RECORD EXCERPTS:
================
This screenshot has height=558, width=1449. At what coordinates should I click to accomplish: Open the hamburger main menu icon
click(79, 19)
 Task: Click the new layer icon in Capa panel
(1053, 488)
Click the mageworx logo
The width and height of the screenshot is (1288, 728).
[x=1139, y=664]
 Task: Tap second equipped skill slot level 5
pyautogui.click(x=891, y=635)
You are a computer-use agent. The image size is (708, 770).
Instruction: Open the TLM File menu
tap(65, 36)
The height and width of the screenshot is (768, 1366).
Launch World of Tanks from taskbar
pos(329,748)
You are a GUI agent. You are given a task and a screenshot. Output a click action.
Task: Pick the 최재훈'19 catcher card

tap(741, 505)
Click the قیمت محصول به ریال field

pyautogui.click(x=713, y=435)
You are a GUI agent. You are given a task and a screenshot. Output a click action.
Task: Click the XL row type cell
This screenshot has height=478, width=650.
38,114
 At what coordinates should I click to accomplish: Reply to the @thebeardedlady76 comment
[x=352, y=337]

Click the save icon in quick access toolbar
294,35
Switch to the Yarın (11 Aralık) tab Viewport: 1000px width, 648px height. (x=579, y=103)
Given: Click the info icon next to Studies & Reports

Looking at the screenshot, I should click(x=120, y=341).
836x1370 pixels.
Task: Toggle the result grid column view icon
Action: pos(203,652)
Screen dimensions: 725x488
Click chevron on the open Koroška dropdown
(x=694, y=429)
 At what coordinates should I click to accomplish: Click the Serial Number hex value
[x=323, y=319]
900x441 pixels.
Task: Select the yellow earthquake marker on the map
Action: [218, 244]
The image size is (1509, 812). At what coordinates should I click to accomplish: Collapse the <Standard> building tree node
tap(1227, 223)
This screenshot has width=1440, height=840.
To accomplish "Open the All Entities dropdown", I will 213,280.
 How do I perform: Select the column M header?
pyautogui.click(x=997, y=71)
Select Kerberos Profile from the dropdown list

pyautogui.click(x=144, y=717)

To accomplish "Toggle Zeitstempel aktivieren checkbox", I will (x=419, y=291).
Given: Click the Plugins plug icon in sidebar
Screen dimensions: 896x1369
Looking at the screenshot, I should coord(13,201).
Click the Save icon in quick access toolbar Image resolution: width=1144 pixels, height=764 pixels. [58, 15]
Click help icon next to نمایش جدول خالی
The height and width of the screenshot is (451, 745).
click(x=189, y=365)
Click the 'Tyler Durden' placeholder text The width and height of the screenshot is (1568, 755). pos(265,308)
================
TASK BRIEF: Every entry above should come back exactly as written.

EXERCISE RESPONSE:
This screenshot has height=558, width=1449. At what coordinates should I click to accomplish: Open the hamburger main menu icon
click(79, 19)
 Task: Click the new layer icon in Capa panel
(1053, 488)
Click the mageworx logo
The width and height of the screenshot is (1288, 728).
[x=1139, y=664]
 Task: Tap second equipped skill slot level 5
pyautogui.click(x=891, y=635)
You are a computer-use agent. The image size is (708, 770).
Instruction: Open the TLM File menu
tap(65, 36)
The height and width of the screenshot is (768, 1366).
Launch World of Tanks from taskbar
pos(329,748)
You are a GUI agent. You are given a task and a screenshot. Output a click action.
Task: Pick the 최재훈'19 catcher card

tap(741, 505)
Click the قیمت محصول به ریال field

pyautogui.click(x=713, y=435)
You are a GUI agent. You are given a task and a screenshot. Output a click action.
Task: Click the XL row type cell
This screenshot has height=478, width=650.
38,114
 At what coordinates should I click to accomplish: Reply to the @thebeardedlady76 comment
[x=352, y=337]

Click the save icon in quick access toolbar
294,35
Switch to the Yarın (11 Aralık) tab Viewport: 1000px width, 648px height. (x=579, y=103)
Given: Click the info icon next to Studies & Reports

Looking at the screenshot, I should click(x=120, y=341).
836x1370 pixels.
Task: Toggle the result grid column view icon
Action: pos(203,652)
Screen dimensions: 725x488
Click chevron on the open Koroška dropdown
(x=694, y=429)
 At what coordinates should I click to accomplish: Click the Serial Number hex value
[x=323, y=319]
900x441 pixels.
Task: Select the yellow earthquake marker on the map
Action: [218, 244]
The image size is (1509, 812). At what coordinates should I click to accomplish: Collapse the <Standard> building tree node
tap(1227, 223)
This screenshot has width=1440, height=840.
To accomplish "Open the All Entities dropdown", I will 213,280.
 How do I perform: Select the column M header?
pyautogui.click(x=997, y=71)
Select Kerberos Profile from the dropdown list

pyautogui.click(x=144, y=717)

To accomplish "Toggle Zeitstempel aktivieren checkbox", I will (x=419, y=291).
Given: Click the Plugins plug icon in sidebar
Screen dimensions: 896x1369
Looking at the screenshot, I should coord(13,201).
Click the Save icon in quick access toolbar Image resolution: width=1144 pixels, height=764 pixels. [58, 15]
Click help icon next to نمایش جدول خالی
The height and width of the screenshot is (451, 745).
click(x=189, y=365)
Click the 'Tyler Durden' placeholder text The width and height of the screenshot is (1568, 755). pos(265,308)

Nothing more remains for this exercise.